In 1992, the BSA was officially registered in the Ministry of Justice. The association published the Belarusian-language student newspaper "Studentskaya Dumka", while representative offices in the cities of Orsha, Novopolotsk, Vitebsk and Baranavichy each produced Belarusian-language student newspapers of their own. The circulation of these outlets was restricted to 299 copies to avoid the need to register with the State Press Committee.

After the election of Alexander Lukashenko as president, the BSA organized a series of protest actions, including for the increase of scholarships and material well-being of students. The newspaper "Studentskaya Dumka" became to grow. In the 1990s, the circulation was more than 5,000 copies per month. In 1999, the Belarusian Students' Association joined the European Students' Union.

Prior to the 2001 Belarusian presidential election, activists of the BSA held a series of pickets with a call to vote in the elections and prevent fraud. On September 7, 2001, the office of the association was searched and all campaign materials were confiscated. In the same year, the BSA was deprived of registration with a ban on re-registration for a period of 15 years. Despite that, the activists continued their activities. For example, in 2005−2006, the association became the initiator of the "We want to learn in Belarusian" campaign demanding the creation of Belarusian-language programs in universities.

In May 2016, a reboot of the Belarusian Students' Association with a new work priority took place: uniting the student movement to defend common rights and interests. The BSA supported the 2017 Belarusian protests and a "Student Block" was organized for joint participation in peaceful actions, as well as a mutual aid fund of students to collect money for fines for those arrested.

In 2019, activists from the Belarusian Students' Association, along with representatives of the initiatives "Studying is more important" and Legalize Belarus formed the Youth Bloc in order to ran as candidates for the 2019 Belarusian parliamentary election.

=== Repressions after 2020 ===
The BSA documented cases of repression against students during the 2020–2021 Belarusian protests. As of 17 May 2021, according to the BSA, at least 466 students have been detained, almost a third of whom are women. Many were put under administrative detention or fined an average of 120 Euros. At least 153 students have been arbitrarily expelled from universities.

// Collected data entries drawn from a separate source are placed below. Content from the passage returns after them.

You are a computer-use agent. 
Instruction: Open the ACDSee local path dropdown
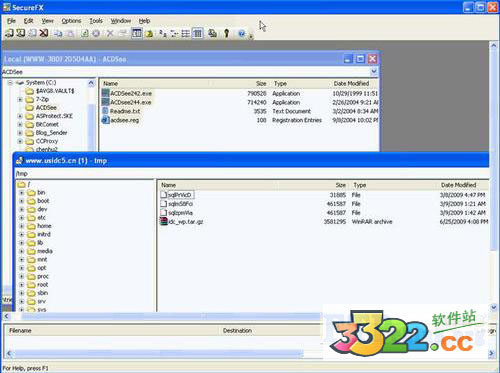[374, 71]
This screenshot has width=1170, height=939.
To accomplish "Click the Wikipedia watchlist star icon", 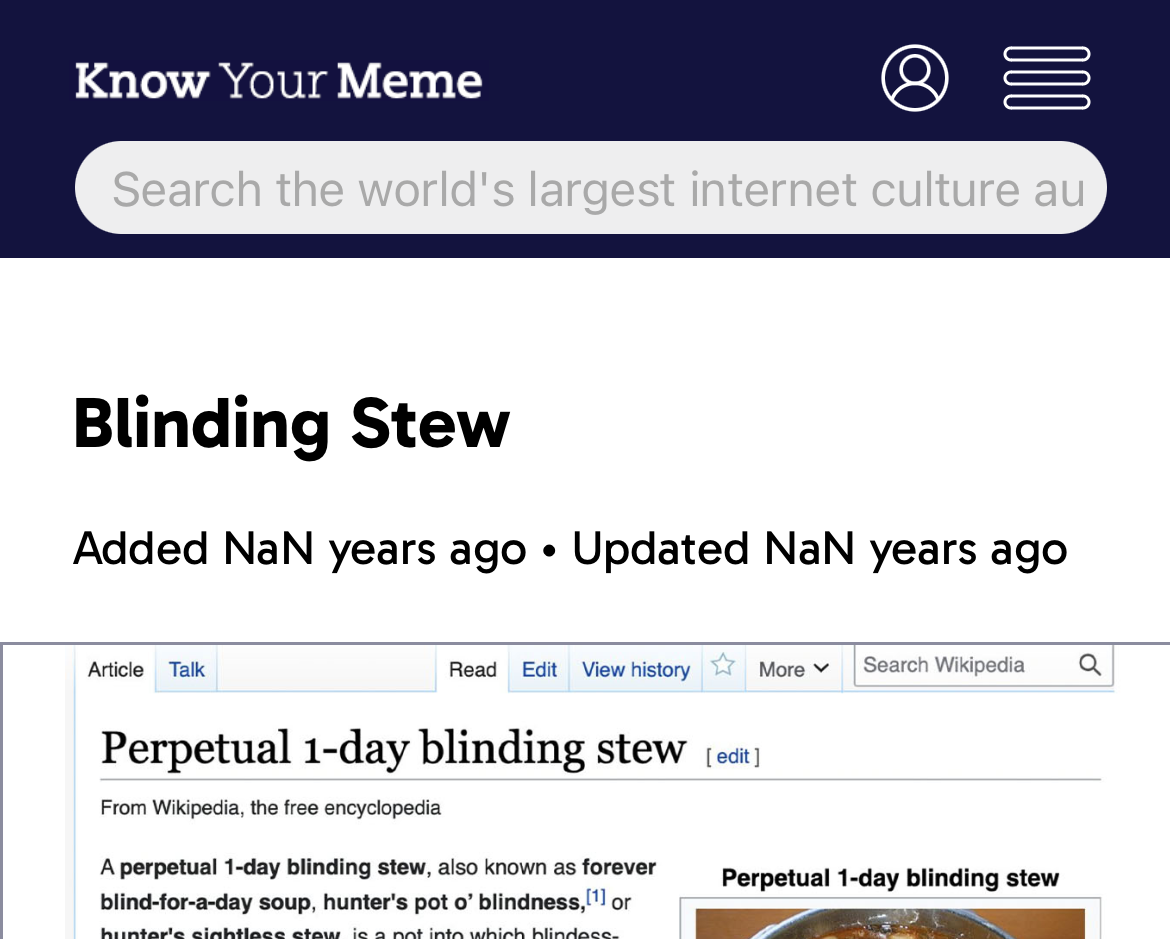I will pos(723,666).
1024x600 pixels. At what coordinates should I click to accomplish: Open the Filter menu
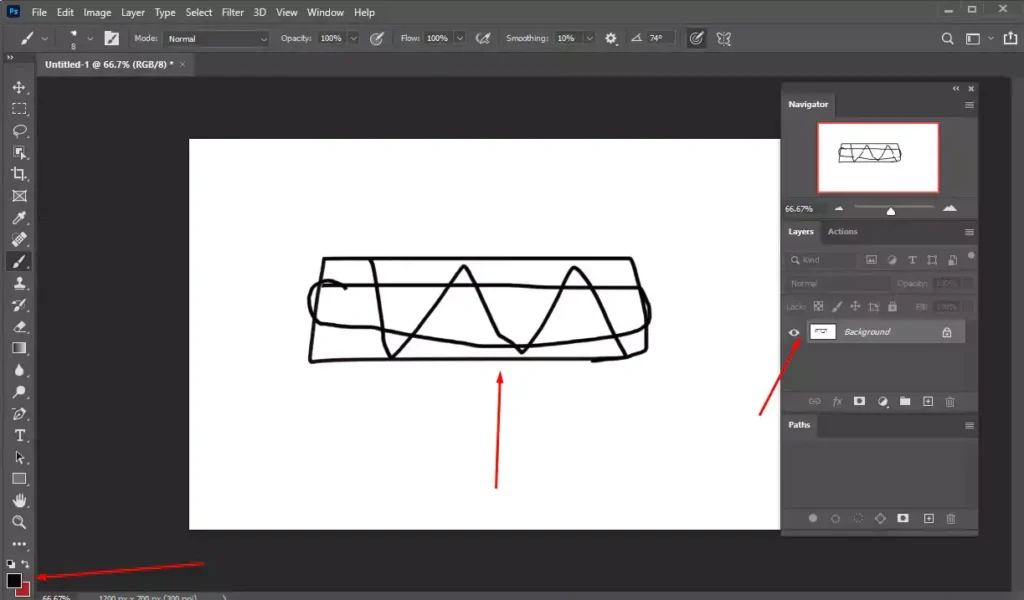(x=232, y=12)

The association itself also became the target of repression once again. On November 12, 2020, Belarusian authorities detained leaders and activists of the Belarusian Students' Association, and the apartments of members of the student union and the organization's office were searched. Five members were placed in the Amerikanka pre-Trial Detention Centre of the KGB. A dozen members were forced to flee the country. Among those who were repressed was also Alana Gebremariam, representative of ex-presidential candidate Sviatlana Tsikhanouskaya for youth and students, press secretary Ksenia Syramalot; and member Yana Arabeika, the granddaughter of the noted poet Ivan Arabeika. They were suspected of committing a crime under Article 342 of the Criminal Code ("Organization and preparation of actions that grossly violate public order, or active participation in them"). The Belarusian Association of Journalists, the Belarusian Helsinki Committee, PEN Belarus and the Viasna Human Rights Centre called the detentions baseless and politically motivated and demanded the immediate release of the BSA activists. On November 30, 2022, almost all of those who had been illegally arrested on November 12, 2020, and subsequently convicted in the “student case”, were released. They have served their sentences in full.

In August 2023, the social networks and the logo of the Belarusian Students' Association were included by the Belarusian authorities in the "list of extremist materials". By decision of the KGB of September 21, 2023, the Association was included in the list of “extremist groups”. Taking part in activities of such a group is a crime in Belarus.